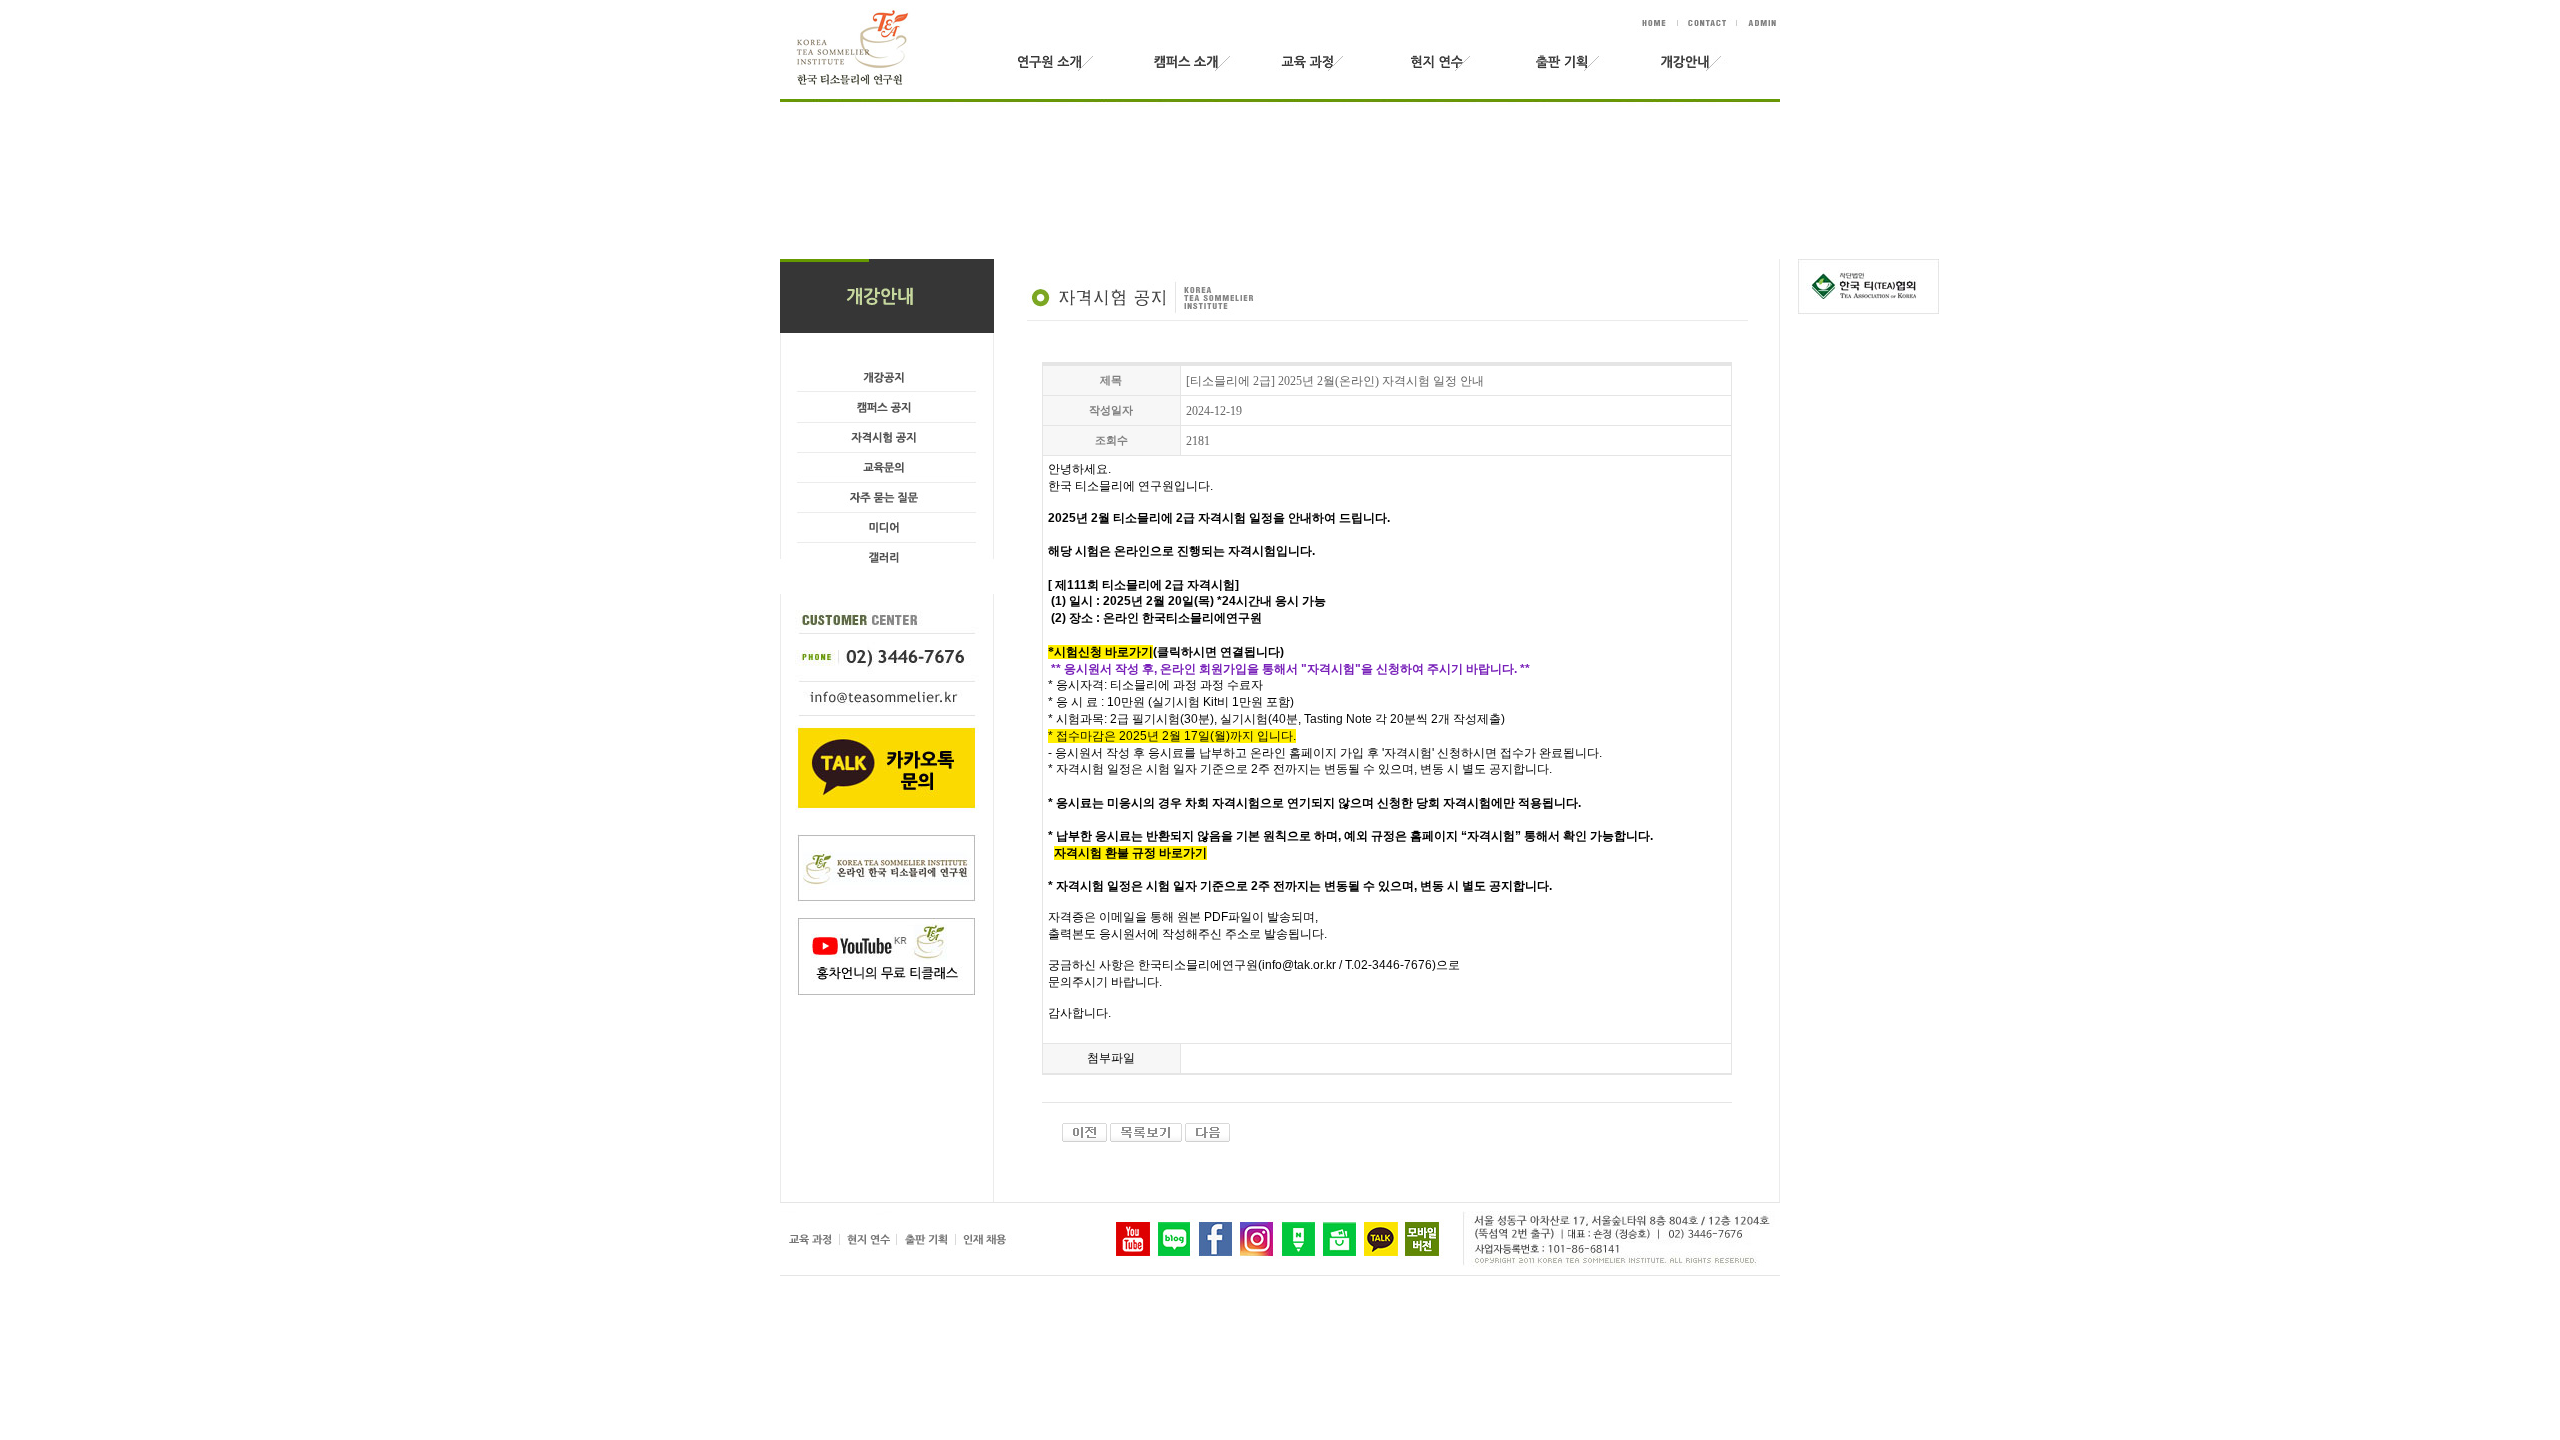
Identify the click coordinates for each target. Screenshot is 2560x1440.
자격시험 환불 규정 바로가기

...

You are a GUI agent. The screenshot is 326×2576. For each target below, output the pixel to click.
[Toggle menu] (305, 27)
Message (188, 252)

* * *

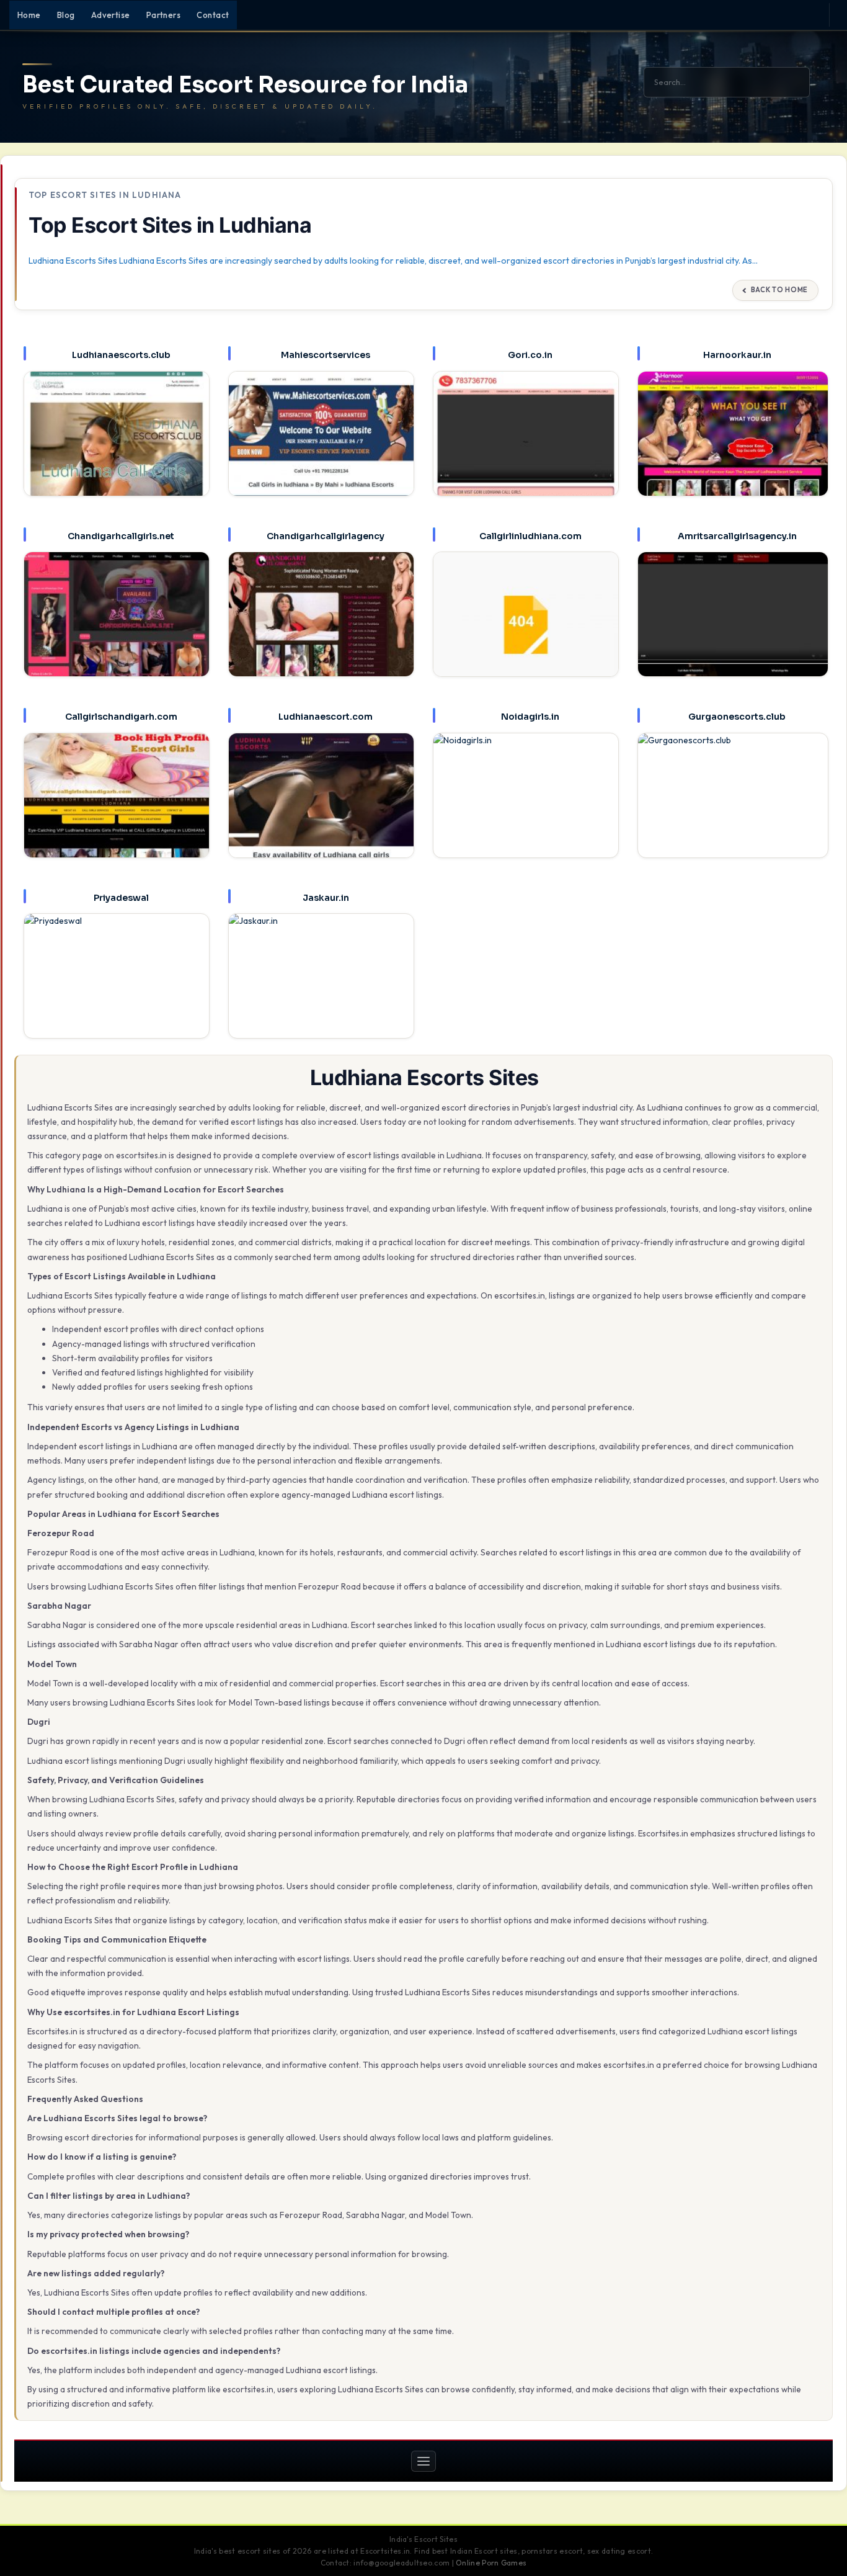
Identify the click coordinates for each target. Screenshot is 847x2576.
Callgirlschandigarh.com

WHAT YOU HAVE TO DO: Both the line containing "Screenshot is 2560x1440." and the line containing "자격시험 환불 규정 바로가기" belong in the answer. Print them and every line above that falls between them exactly, and no others.

RESPONSE:
Identify the click coordinates for each target. Screenshot is 2560x1440.
자격시험 환불 규정 바로가기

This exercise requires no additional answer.